Taking a few strides down the hallway, he opened the door to be greeted by a member of the Council and the middle priestess.

“Hello Master Tender, might we come in?” Asked the council member with trepidation.

“Certainly you may. Be welcome here,” he replied. He closed the door behind them and bid them follow him to the office. They entered one at a time, for the doorway was small and both of the guests seemed taken aback by the presence of another corpse tender. He waved them into the seats before the desk while he pushed gently onto her back, placing her in the chair behind it. The four of them sat in silence waiting for the others to speak. Finally, the silence had dragged on long enough and the priestess broke it.

“Good morning to you both. I can see that, like us, you have been made to transition the task. I became the senior priestess this morning,” she began. She shook her head as the tenders made to offer their condolences.

“No, no. It’s quite alright. But I’m sure you have sensed it too. Things are happening, and it is time.
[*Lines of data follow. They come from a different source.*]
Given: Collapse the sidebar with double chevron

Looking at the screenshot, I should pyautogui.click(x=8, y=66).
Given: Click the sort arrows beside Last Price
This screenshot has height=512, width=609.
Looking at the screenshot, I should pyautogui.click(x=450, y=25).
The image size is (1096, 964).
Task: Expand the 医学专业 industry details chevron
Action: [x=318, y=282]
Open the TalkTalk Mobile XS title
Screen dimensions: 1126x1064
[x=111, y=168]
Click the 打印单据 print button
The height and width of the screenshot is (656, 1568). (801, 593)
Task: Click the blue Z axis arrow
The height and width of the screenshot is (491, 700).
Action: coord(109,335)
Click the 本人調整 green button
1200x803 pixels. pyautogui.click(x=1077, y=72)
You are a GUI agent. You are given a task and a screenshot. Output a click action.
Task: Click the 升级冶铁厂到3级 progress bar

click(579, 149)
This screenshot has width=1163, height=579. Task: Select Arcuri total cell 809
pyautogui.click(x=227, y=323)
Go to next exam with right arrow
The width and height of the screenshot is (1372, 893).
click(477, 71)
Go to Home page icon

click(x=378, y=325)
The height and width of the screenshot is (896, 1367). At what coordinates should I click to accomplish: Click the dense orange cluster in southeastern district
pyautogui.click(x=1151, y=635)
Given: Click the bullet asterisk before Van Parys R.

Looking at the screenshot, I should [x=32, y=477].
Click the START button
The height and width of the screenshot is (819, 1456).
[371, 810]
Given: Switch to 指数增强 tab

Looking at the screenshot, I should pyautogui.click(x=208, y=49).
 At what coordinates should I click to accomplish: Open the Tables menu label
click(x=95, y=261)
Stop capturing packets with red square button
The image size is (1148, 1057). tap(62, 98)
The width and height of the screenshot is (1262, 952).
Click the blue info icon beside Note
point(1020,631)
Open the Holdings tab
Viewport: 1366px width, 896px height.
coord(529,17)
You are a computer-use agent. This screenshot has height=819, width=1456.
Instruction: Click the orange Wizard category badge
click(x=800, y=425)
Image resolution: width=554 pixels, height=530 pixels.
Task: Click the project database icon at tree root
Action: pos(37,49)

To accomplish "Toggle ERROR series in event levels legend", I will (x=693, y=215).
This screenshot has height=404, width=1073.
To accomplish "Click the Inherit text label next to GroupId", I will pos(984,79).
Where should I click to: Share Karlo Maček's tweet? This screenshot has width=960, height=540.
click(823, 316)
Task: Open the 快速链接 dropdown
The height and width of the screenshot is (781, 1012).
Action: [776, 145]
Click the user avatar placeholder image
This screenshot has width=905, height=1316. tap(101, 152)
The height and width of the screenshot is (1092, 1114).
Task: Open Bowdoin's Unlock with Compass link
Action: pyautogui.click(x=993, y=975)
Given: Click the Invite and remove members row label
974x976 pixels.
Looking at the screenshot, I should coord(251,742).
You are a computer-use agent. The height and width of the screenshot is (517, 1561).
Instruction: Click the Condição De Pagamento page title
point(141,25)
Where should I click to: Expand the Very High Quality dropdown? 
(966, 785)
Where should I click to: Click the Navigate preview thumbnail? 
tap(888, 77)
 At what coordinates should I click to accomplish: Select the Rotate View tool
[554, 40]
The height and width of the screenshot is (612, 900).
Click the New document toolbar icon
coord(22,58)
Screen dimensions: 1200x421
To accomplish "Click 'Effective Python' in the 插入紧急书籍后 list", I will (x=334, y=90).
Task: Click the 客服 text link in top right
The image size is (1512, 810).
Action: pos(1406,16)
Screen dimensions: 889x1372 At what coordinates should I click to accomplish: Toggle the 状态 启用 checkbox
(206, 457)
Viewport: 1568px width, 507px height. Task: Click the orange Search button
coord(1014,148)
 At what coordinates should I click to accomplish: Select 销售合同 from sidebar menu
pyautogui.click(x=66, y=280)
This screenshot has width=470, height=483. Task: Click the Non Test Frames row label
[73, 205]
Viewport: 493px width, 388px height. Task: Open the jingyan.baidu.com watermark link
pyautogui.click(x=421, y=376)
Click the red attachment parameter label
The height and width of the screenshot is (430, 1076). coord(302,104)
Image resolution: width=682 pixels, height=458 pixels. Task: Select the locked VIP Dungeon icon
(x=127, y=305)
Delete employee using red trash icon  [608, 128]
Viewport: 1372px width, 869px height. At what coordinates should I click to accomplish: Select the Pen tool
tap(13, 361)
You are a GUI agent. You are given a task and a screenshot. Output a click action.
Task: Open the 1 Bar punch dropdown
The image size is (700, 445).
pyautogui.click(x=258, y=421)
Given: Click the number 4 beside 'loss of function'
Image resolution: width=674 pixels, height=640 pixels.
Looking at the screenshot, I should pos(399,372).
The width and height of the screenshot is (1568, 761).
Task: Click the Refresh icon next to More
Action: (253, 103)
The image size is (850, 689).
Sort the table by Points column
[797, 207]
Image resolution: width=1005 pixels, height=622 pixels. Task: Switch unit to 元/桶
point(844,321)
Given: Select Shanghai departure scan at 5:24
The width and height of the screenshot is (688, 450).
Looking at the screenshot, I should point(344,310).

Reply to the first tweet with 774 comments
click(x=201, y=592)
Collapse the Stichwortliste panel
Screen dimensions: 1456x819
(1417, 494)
We need your help,” she said concernedly.

“It’s the big one, we’re sure of it. We received the reports from the other cities a few weeks ago, but since then both have gone completely silent. We sent couriers out to get new information from them, but none have returned. Not one and I cannot think that likely,” the council member continued for the priestess. This confirmed it all then. He was to be called away and replaced the day before a corpse tender would be needed. He supposed he should be glad that one wasn’t needed for so long, but he felt disappointed too that when one was needed it could not have been him.

The two corpse tenders, outgoing and incoming, looked at each other, their eyes meeting, and in silent agreement, he remained by her side as support while she took charge. She brought her fingertips together, forming an arch and stared towards the, now senior, priestess and council member.

“How serious is this and how soon should I begin the resurrecting?”